◆ **What the task requires**:
Check every line of the material below for the string "options". State how many lines have it.

◆ **Supplied material**:
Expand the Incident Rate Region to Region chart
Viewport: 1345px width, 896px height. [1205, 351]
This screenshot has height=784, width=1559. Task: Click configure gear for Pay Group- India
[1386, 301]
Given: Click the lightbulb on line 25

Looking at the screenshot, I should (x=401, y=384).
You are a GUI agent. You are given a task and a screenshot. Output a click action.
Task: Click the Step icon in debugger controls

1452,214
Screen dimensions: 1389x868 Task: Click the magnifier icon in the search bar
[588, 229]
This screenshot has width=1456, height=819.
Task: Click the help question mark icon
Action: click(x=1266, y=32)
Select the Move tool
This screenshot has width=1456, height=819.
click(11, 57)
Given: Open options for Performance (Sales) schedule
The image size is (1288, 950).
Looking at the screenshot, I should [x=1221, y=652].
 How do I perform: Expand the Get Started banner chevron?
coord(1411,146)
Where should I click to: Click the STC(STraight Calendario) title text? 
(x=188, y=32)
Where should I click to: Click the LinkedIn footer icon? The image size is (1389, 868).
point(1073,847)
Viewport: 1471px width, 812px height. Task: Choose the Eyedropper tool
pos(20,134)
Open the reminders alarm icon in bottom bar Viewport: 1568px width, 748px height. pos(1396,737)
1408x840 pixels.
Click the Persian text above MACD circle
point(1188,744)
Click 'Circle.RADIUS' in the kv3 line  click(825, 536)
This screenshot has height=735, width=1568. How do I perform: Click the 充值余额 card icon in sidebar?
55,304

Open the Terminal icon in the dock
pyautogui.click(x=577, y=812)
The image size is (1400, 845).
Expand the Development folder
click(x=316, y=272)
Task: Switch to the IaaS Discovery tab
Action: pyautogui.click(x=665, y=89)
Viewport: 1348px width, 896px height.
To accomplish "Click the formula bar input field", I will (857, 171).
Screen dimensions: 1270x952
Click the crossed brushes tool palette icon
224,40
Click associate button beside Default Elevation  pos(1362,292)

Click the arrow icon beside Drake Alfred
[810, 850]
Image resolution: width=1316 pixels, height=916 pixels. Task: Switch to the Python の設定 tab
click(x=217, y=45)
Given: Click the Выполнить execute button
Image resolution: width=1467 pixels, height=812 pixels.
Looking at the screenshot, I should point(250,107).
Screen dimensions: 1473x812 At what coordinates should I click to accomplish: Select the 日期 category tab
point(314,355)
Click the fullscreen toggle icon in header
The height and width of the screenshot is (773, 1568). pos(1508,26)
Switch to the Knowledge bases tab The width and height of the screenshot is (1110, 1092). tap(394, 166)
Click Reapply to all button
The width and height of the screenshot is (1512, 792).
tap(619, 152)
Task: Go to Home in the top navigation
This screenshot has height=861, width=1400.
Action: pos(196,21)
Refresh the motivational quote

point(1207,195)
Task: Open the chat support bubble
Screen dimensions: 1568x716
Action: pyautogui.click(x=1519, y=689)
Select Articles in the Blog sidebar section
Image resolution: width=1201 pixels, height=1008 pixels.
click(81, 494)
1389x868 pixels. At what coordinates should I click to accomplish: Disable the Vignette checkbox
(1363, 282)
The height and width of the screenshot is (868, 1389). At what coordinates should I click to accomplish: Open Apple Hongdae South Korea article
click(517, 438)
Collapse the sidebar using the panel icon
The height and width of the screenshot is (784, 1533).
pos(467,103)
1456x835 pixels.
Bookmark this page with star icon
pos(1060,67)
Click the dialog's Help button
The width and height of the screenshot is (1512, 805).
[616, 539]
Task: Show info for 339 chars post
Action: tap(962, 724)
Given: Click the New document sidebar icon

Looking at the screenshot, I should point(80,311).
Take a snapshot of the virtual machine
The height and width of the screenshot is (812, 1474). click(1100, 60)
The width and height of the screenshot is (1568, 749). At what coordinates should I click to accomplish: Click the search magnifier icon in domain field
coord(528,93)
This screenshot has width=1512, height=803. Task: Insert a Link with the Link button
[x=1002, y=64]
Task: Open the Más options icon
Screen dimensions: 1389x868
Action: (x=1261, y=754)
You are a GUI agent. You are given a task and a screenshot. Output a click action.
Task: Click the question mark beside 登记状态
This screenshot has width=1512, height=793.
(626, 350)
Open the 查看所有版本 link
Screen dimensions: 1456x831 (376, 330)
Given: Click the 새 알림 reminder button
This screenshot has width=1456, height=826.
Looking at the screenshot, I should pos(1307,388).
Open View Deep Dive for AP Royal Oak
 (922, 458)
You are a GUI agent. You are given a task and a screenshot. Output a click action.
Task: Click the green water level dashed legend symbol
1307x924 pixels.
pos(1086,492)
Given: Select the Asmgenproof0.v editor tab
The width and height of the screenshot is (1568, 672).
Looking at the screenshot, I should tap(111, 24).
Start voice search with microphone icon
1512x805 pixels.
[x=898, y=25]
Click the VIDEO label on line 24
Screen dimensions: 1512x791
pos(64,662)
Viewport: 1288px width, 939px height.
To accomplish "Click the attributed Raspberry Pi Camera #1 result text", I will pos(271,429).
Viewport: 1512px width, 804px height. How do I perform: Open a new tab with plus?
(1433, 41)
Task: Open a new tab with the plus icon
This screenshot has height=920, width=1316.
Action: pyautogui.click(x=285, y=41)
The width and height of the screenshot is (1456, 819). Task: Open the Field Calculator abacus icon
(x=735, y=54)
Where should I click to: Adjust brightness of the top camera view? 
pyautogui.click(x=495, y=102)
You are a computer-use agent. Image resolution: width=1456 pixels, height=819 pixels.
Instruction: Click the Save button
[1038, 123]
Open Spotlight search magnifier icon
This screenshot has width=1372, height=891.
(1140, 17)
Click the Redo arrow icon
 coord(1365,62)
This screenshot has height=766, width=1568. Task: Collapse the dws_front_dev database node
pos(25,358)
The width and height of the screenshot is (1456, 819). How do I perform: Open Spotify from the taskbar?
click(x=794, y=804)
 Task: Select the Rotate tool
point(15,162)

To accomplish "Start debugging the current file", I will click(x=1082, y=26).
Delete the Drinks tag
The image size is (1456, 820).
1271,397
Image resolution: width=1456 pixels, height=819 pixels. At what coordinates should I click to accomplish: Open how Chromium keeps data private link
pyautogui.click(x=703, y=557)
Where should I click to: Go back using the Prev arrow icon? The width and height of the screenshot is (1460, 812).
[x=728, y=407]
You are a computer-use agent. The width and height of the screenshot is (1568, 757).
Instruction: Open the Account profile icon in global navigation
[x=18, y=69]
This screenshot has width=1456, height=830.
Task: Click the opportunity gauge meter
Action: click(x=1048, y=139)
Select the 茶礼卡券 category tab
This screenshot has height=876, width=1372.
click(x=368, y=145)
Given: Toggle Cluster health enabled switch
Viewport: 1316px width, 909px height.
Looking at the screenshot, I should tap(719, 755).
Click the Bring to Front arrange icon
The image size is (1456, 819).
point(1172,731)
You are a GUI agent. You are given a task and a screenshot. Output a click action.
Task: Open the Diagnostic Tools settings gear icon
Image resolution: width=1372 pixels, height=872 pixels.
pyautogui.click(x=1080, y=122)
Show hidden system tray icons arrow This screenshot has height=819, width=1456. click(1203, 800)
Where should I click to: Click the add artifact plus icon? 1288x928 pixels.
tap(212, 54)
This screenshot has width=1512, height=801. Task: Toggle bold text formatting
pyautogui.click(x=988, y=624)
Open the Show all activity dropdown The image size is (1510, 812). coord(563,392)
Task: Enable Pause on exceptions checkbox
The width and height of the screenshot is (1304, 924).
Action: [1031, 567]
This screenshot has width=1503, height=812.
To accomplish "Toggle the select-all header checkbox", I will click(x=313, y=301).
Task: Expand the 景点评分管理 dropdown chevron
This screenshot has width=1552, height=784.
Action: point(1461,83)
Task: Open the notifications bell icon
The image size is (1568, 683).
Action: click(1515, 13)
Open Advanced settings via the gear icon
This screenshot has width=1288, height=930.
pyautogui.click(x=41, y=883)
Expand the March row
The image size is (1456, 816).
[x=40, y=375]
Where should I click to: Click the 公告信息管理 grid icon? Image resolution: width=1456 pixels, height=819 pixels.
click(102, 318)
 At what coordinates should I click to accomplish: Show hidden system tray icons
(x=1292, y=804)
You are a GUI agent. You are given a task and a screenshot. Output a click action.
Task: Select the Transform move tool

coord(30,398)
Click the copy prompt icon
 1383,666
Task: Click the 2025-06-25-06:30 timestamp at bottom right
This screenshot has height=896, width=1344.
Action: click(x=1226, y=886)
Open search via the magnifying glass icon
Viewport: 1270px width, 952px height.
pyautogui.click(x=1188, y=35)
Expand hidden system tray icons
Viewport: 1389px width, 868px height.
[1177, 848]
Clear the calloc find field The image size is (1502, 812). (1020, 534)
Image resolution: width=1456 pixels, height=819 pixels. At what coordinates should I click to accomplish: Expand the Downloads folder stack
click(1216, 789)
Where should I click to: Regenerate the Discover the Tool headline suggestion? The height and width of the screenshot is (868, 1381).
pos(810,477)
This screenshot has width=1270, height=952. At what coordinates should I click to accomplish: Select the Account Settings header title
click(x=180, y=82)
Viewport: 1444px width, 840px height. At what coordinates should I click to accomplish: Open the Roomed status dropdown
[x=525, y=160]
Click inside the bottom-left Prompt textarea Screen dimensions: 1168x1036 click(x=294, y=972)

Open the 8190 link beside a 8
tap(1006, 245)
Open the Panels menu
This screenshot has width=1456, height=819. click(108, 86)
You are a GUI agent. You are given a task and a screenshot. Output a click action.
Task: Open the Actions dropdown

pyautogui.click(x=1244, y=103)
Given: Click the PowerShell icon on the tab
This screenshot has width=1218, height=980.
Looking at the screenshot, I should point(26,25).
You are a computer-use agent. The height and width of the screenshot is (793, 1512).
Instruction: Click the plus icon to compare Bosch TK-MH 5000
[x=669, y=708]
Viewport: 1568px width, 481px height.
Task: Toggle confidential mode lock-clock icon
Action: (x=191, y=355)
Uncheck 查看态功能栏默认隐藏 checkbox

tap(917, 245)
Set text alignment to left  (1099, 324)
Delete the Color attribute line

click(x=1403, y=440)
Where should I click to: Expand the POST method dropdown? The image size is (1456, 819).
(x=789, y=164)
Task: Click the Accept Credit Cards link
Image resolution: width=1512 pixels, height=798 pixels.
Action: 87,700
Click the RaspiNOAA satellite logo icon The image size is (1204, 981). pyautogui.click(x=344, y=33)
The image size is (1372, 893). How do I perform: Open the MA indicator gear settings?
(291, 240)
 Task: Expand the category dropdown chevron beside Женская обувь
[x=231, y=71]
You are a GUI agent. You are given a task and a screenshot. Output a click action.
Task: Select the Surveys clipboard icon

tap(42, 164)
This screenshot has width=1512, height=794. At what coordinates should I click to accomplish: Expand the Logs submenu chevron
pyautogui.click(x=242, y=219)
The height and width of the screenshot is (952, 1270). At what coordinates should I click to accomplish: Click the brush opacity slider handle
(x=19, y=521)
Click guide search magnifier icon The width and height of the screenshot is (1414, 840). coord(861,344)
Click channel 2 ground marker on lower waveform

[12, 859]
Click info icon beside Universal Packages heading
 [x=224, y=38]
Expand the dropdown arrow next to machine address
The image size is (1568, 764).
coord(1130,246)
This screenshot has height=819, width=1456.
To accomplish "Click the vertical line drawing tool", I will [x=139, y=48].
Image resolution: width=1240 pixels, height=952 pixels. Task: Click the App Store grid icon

◆ **Solution to this exercise**:
2